[Dataset entries]
-*-*-

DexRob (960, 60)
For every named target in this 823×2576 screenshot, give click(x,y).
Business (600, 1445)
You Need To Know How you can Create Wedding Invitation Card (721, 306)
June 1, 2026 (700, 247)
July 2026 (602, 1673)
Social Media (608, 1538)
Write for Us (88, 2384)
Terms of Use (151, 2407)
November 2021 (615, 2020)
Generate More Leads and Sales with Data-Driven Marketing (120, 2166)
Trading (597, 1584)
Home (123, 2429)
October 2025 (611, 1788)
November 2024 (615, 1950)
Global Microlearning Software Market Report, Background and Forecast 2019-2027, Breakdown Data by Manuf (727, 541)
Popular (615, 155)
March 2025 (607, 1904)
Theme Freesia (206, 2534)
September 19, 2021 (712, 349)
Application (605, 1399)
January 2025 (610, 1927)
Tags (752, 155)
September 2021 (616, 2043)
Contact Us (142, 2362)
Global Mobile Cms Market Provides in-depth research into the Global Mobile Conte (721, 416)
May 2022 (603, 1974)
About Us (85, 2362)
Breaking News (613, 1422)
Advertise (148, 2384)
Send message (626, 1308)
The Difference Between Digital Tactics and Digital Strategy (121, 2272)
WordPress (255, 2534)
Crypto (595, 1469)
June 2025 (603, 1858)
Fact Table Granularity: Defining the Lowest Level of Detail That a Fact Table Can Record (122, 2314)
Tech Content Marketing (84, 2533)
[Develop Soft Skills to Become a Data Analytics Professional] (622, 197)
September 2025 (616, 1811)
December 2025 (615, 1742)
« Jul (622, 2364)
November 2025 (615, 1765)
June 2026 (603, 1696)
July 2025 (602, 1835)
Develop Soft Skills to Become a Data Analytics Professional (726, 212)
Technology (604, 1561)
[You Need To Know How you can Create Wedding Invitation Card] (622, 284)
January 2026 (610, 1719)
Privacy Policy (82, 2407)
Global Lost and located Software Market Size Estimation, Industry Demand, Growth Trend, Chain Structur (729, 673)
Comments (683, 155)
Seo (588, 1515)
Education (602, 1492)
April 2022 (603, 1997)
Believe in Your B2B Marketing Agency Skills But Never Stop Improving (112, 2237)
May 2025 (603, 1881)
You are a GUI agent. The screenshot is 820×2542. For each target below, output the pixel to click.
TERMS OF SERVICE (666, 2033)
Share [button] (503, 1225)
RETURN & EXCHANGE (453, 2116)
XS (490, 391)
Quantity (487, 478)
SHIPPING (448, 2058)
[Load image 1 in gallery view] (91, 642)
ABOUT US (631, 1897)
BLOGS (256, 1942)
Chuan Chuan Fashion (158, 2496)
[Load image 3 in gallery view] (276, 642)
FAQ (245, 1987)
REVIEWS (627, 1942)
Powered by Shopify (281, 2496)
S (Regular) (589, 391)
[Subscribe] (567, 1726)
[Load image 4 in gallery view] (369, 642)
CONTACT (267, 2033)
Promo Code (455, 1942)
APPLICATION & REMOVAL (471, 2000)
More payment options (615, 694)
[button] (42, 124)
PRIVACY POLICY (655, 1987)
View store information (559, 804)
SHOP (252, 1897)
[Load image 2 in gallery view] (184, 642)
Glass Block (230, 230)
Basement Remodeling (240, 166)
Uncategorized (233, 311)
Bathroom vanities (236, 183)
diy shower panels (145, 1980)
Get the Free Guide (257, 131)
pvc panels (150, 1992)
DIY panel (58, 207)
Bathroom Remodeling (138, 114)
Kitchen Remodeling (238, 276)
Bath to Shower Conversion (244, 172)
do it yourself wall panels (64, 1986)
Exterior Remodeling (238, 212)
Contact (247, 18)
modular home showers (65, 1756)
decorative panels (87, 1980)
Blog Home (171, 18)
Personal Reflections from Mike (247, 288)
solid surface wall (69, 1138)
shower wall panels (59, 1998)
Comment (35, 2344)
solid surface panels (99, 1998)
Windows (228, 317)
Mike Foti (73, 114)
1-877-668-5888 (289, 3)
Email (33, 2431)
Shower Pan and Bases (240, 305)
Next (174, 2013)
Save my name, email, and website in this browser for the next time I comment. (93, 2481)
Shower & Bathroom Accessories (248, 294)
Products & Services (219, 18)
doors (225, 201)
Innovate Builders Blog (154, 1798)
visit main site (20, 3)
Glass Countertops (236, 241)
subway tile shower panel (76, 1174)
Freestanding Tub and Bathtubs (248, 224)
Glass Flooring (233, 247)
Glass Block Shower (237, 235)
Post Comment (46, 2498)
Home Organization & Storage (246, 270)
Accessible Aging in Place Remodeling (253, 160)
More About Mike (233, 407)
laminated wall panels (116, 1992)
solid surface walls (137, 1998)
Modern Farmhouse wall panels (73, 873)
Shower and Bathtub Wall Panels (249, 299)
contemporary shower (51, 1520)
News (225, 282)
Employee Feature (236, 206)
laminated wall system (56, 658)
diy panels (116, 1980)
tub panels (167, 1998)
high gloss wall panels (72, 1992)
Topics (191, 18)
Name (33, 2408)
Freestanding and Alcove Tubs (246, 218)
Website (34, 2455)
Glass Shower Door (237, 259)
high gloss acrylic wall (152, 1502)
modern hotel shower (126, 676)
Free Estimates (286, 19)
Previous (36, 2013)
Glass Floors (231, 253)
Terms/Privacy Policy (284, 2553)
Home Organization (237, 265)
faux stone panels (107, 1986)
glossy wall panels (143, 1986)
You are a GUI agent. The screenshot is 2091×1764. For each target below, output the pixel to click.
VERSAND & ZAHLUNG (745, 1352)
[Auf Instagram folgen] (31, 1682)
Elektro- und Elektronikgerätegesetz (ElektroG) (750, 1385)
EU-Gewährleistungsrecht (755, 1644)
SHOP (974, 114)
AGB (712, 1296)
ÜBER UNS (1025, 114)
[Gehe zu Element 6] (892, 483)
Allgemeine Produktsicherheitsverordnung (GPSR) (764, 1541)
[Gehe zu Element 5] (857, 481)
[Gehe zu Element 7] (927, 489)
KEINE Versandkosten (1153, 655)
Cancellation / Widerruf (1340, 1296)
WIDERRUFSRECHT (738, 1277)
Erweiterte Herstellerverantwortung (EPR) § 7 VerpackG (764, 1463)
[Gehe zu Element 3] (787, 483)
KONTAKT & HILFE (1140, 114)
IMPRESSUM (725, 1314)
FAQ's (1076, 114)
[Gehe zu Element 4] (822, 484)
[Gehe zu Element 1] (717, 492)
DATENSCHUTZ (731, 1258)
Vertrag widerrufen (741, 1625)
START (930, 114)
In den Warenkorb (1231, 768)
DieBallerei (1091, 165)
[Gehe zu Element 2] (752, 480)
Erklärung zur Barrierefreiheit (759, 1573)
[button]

-*-*-

From the entries above, select each line containing the string "Skills".

[Develop Soft Skills to Become a Data Analytics Professional] (622, 197)
Develop Soft Skills to Become a Data Analytics Professional (726, 212)
Believe in Your B2B Marketing Agency Skills But Never Stop Improving (112, 2237)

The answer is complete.